I’ll let you in on a secret I wish I could teach my younger self…
If you wanna have a long and consistent trading career, you’ve gotta dedicate 100% of yourself to the market.
The market’s only open for six and a half hours each day. Aside from sleeping, what are you doing with the other 17.5 hours?
I think this goes without saying, but I’ll stress it again … when you’re not trading, you should be studying.
After all, if it wasn’t for my diligent study habits, I never would’ve made $3.7 million+ trading stocks and options. Or discovered my brand new strategy that works in any market conditions — shadow trades.
Now, you might be wondering — how and what should you study? What are the best ways to prepare away from your battle station, outside of active trading hours?
There’s no single list of ultimate study habits. Like anything else in trading, you have to find what works for you.
But in the meantime, I’ll tell you what works for me…
Mark Up Your Charts
I view myself as a technical trader. In other words, technical analysis of chart patterns gives me the conviction to execute my trades.
Sure, there are other factors (like social media sentiment and fundamentals) that can influence my trading. But for the most part, I look at charts and trust the patterns.
During market hours, it’s difficult to find the time to accurately mark charts up. When I’m actively trading, I’m often zoomed in on the five- or one-minute chart.

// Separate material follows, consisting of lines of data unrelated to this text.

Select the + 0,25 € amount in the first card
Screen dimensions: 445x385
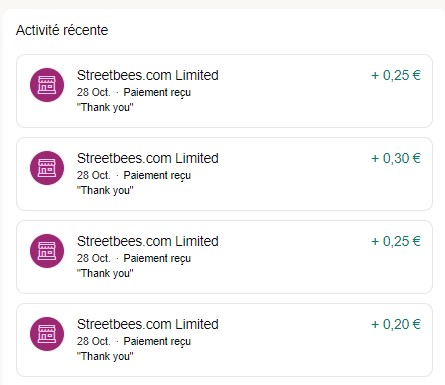(x=396, y=75)
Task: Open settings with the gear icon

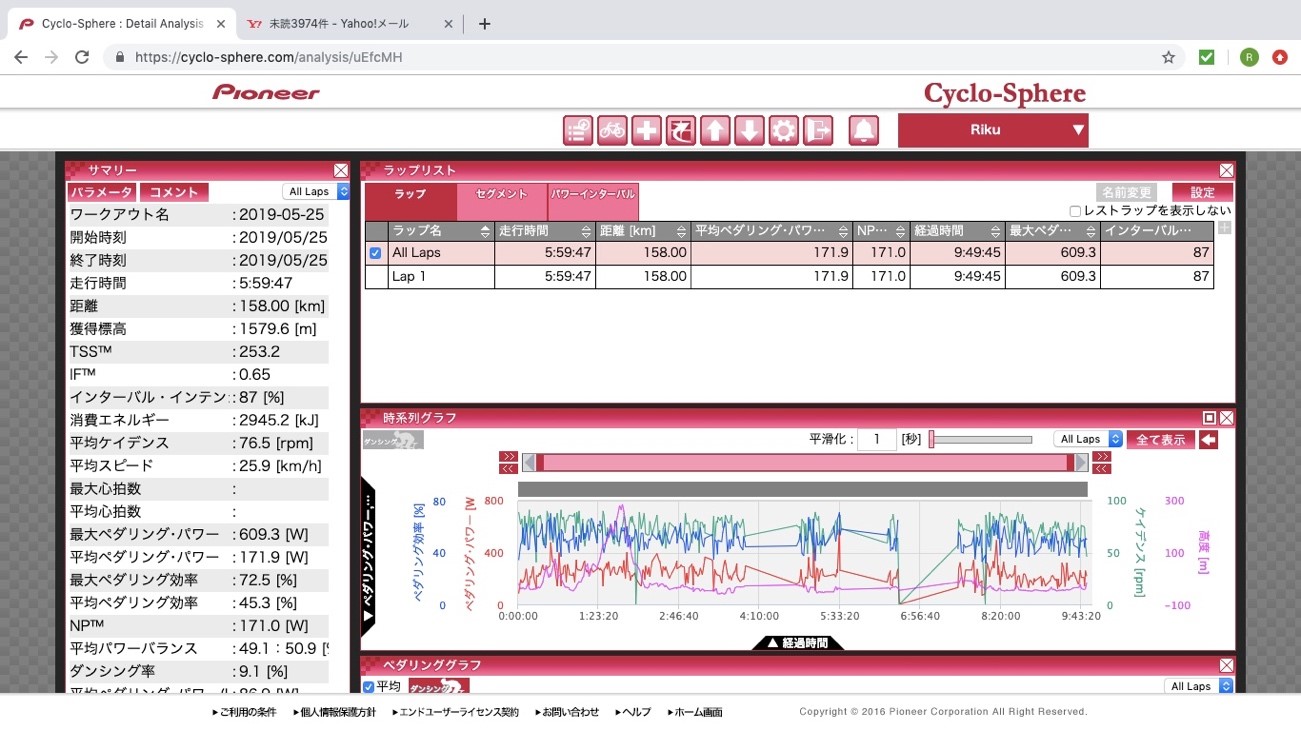Action: click(783, 130)
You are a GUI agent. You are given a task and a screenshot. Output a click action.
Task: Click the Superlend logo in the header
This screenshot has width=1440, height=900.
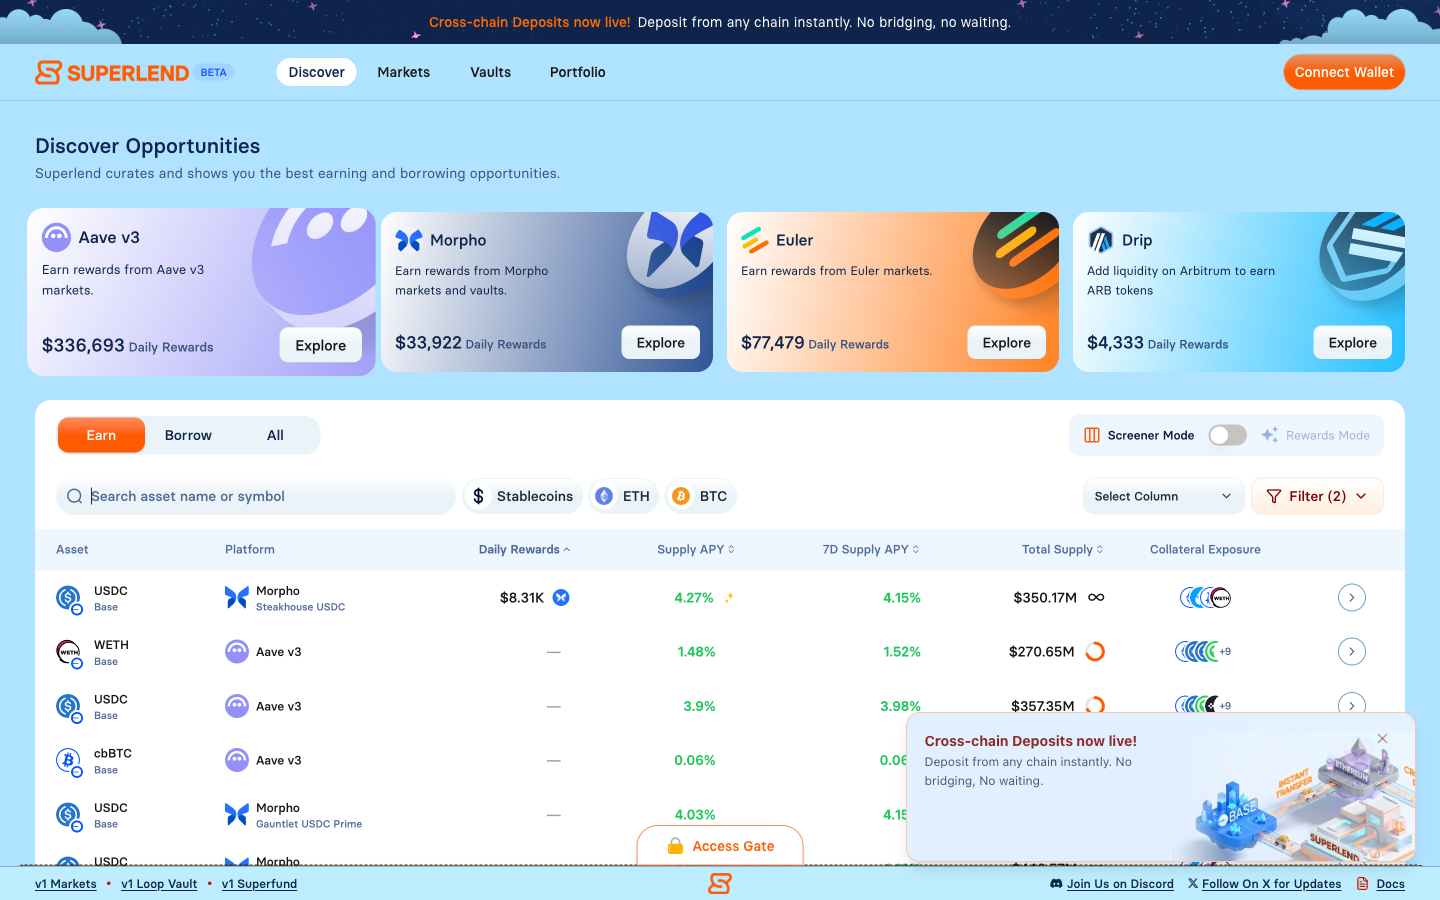[112, 72]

I’m watching the moves as opposed to meticulously notating. There’s too much distraction when trading is live.
This is why I set time aside in the afternoons and evenings to mark up the daily and weekly charts on stocks I’m watching. I find that I often discover the best plays during these high-focus study sessions.
Note the Key Technical Indicators
So, once you have your study time set aside and your charts pulled up, what do you do?
Figuring out which technical indicators to focus on is one of the most difficult parts of technical analysis. In the beginning, charting can seem overwhelming…
Where do you draw your lines? How do you chart an uptrend (or downtrend)? What determines which price levels are critical?
There are a few standout things I always look at on every chart.
If I see them on the chart, I immediately mark them up.
I think getting a basic understanding of these indicators will help get you started.
- Draw horizontal lines at support and resistance levels for a visual placeholder of the stock’s current trading range.
- Draw vertical lines at key moments in the chart’s history to help you see the visual story of a stock’s past big moves.
- Draw trendlines under uptrends and downtrends to see the general direction of recent price action.
How to Apply Your Studying to Your Trading
Once I draw in these markups, it’s easier for me to have a clear perspective of what’s going on in the chart.
Then I use the indicators as goalposts for timing my trades. For example…
If a stock breaks a multi-day trendline, I’m on high alert. I’ve seen it so many times before. BIG moves often come shortly after a trendline breaks. (Think about the major index support levels we talked about yesterday.)
Similarly, if the price action in a chart breaks above key resistance — or below crucial support — I’m ready to pounce.
When the price level every trader’s been watching finally cracks, it can lead to some incredible setups.
Bottom line: Knowing your technical indicators is crucial. If you sleep on them, you risk missing those five-star setups.
If you aren’t studying hard, there’s another trader out there who is — and that trader’s ready to beat you.
So, once the market’s closed for the day, don’t just play video games or watch a streaming service.
Instead, pour yourself a cup of coffee, tea, or whatever you like and go over your charts. Even a few hours of focused study each week could make a massive difference in your trading.
Remember: Winners do the hard work that losers aren’t willing to do.
So don’t let yourself fall behind. Do the hard work. When you’re not trading … STUDY!